Emergence of magnetism and controlling factors of superconductivity in Li/Na-ammonia co-intercalated FeSe1-zTez

TL;DR

This study explores the phase diagrams of Li/Na-ammonia co-intercalated FeSe1-zTez, revealing the emergence of magnetism when superconductivity is suppressed and highlighting different controlling factors for superconductivity in iron-chalcogenides versus iron-pnictides.

Contribution

It provides detailed phase diagrams and discovers a new magnetic phase, elucidating the relationship between magnetism and superconductivity in co-intercalated FeSe1-zTez.

Findings

Superconductivity peaks at ~45 K in these materials.

Magnetic order emerges when Te doping suppresses superconductivity.

Different anions influence superconductivity control mechanisms.

Abstract

The discovery of superconductivity in alkali-ammonia co-intercalated FeSe has generated intensive interest because of their highest Tc (~ 45 K) among iron-chalcogenide superconductors with bulk form. Here, we report the phase diagrams of two series of Li/Na-ammonia co-intercalated FeSe1-zTez. When superconductivity is suppressed by Te doping, the magnetic ordering states are emergent. Moreover, a novel phase Lix(NH3)yFe2-{\delta}Te2 with possible antiferromagnetism is discovered. This strongly indicates the intimate relation between superconductivity and magnetism in these materials, like in other iron-based superconductors.

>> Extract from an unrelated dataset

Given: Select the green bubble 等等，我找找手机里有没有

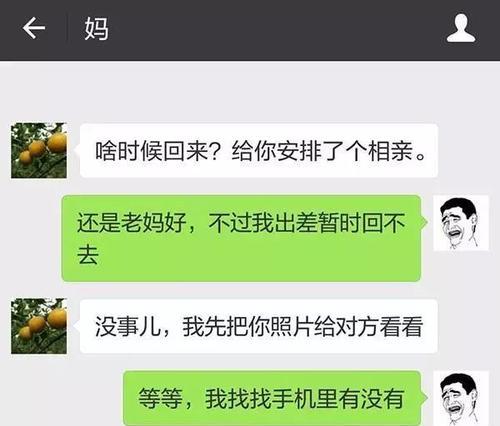Looking at the screenshot, I should pyautogui.click(x=272, y=398).
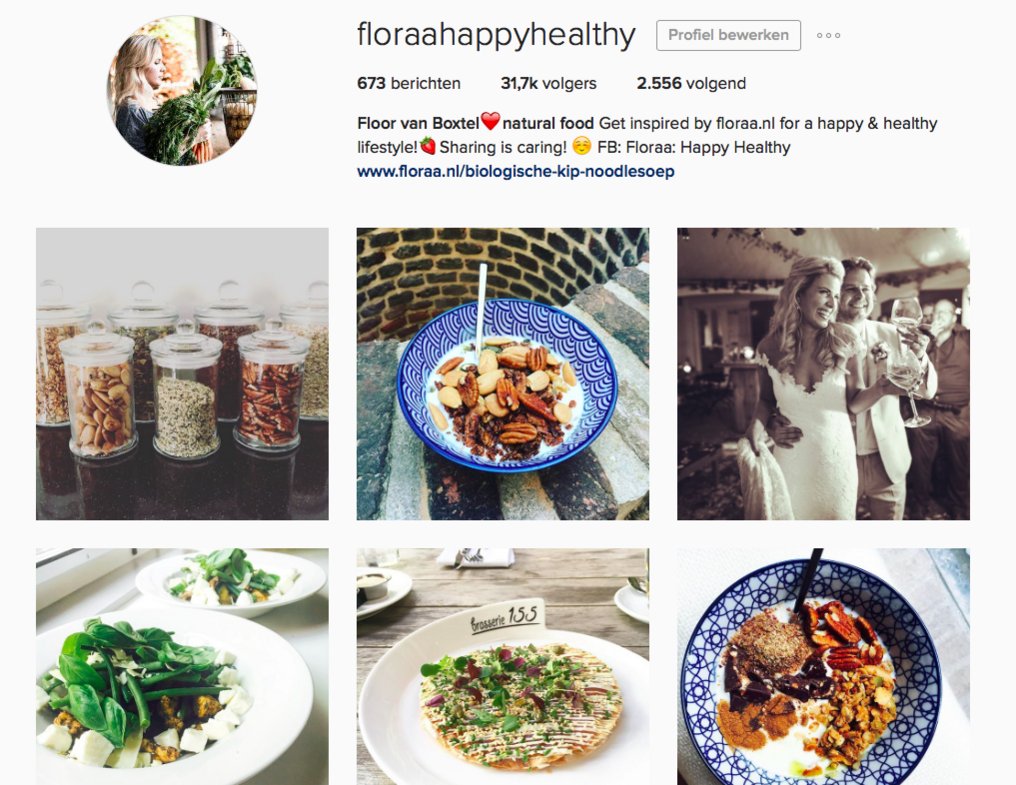Open the spinach and feta salad photo
The image size is (1016, 785).
(182, 667)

On the other hand, comparative structure analysis with FeSe1-zTez suggests that although there is remarkable similarity in phase diagrams for both iron-chalcogenide and iron-pnictide superconductors, the different types of anions with different charges lead to the dissimilar controlling factors in superconductivity for both classes of materials. This opens up an opportunity to tune the superconductivity in iron-chalcogenide superconductors in more ways than just one.